• DIRECTION: Retype the rows starting at the line that contains "Given: Click the" and ending at the line that contains "point(981,485)", including both of those lines, and leave out the pictures.

(Word and element locating data)

=====

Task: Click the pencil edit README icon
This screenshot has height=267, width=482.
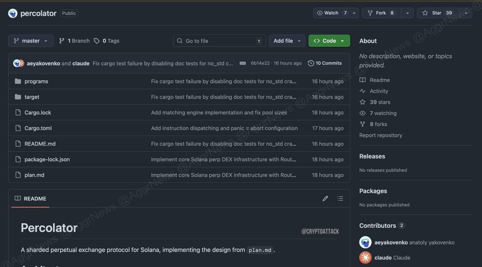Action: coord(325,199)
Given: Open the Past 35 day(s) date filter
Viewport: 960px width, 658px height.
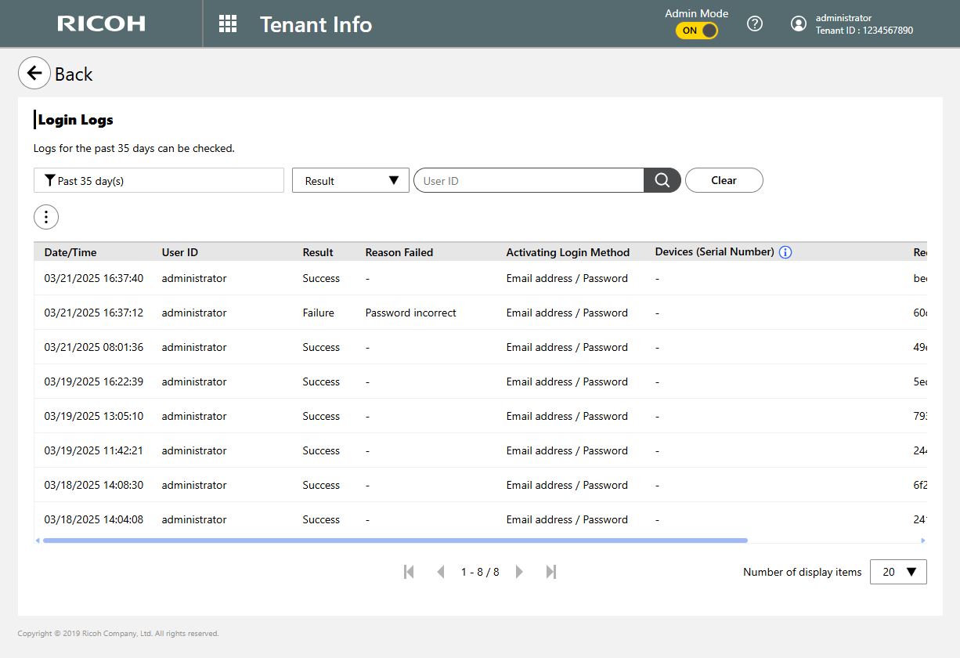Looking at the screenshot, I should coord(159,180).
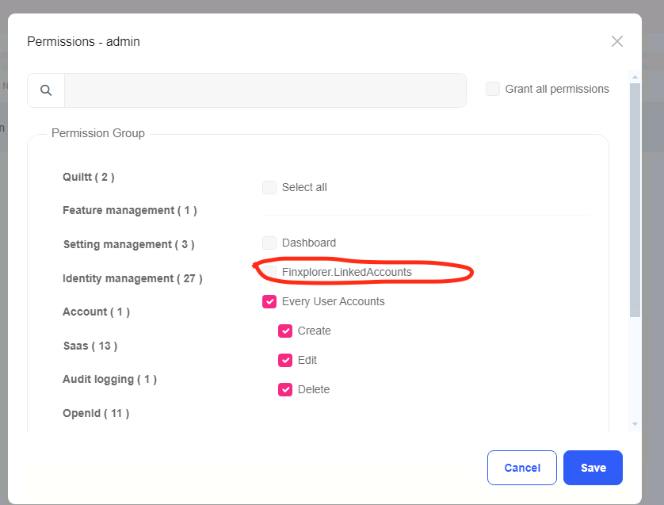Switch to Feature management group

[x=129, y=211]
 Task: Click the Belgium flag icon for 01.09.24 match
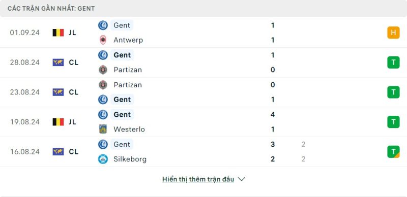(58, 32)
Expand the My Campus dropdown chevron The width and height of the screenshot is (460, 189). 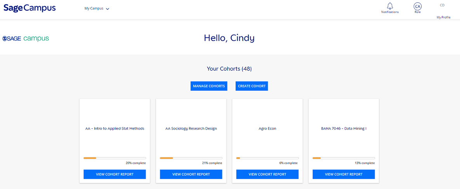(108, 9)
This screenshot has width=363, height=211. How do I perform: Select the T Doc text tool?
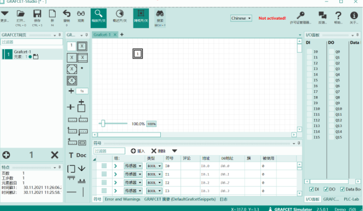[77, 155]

=====

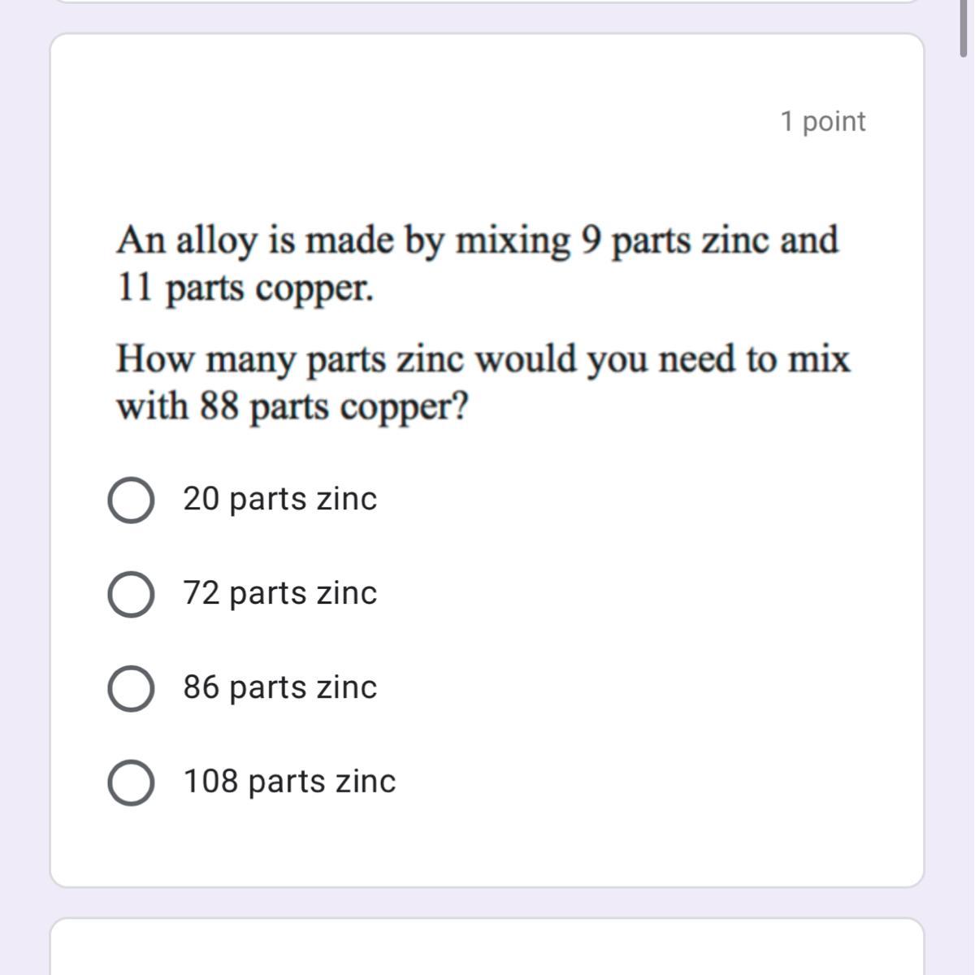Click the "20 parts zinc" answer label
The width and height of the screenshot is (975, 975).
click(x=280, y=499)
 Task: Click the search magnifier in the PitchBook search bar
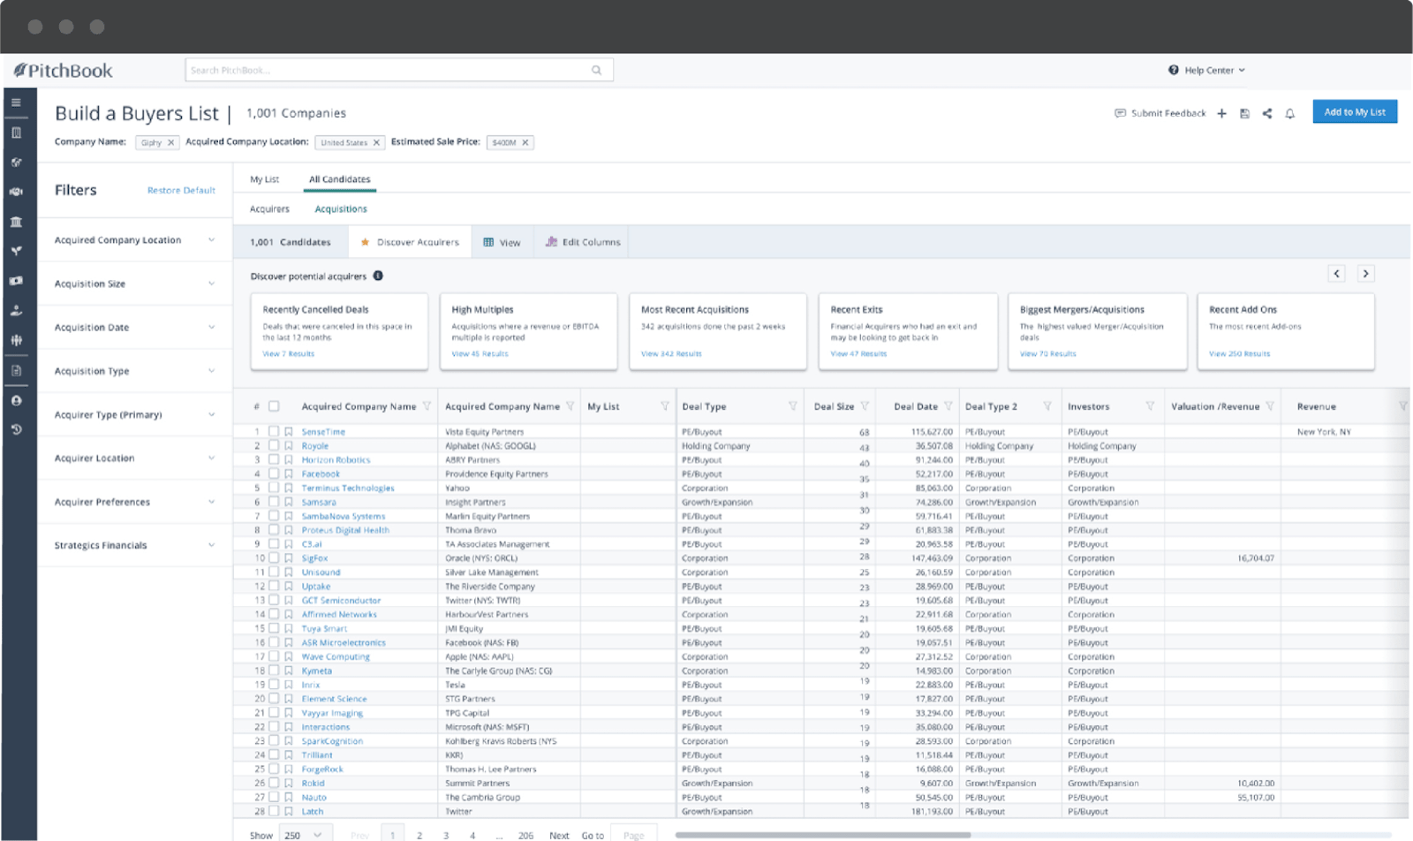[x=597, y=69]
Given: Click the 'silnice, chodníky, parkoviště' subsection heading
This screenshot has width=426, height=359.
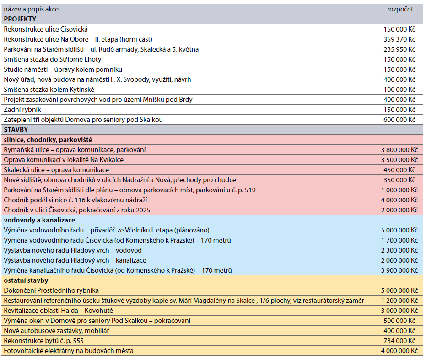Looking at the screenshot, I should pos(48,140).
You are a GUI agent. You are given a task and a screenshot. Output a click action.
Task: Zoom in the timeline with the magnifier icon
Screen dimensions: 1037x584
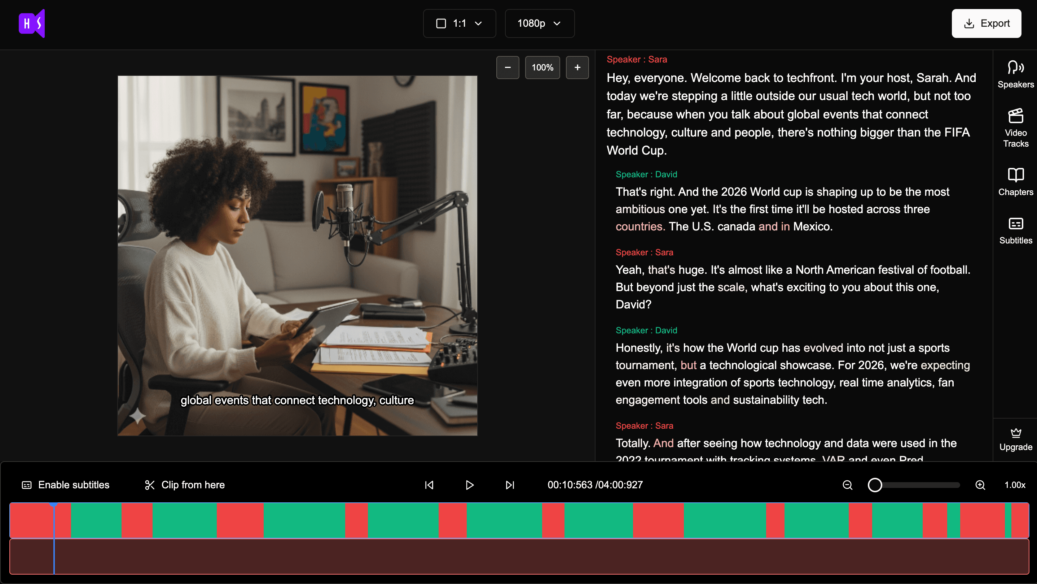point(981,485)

=====

• EXERCISE RESULT:
Given: Click the 'silnice, chodníky, parkoviště' subsection heading
This screenshot has width=426, height=359.
Looking at the screenshot, I should pos(48,140).
You are a GUI agent. You are given a task and a screenshot. Output a click action.
Task: Zoom in the timeline with the magnifier icon
Screen dimensions: 1037x584
point(981,485)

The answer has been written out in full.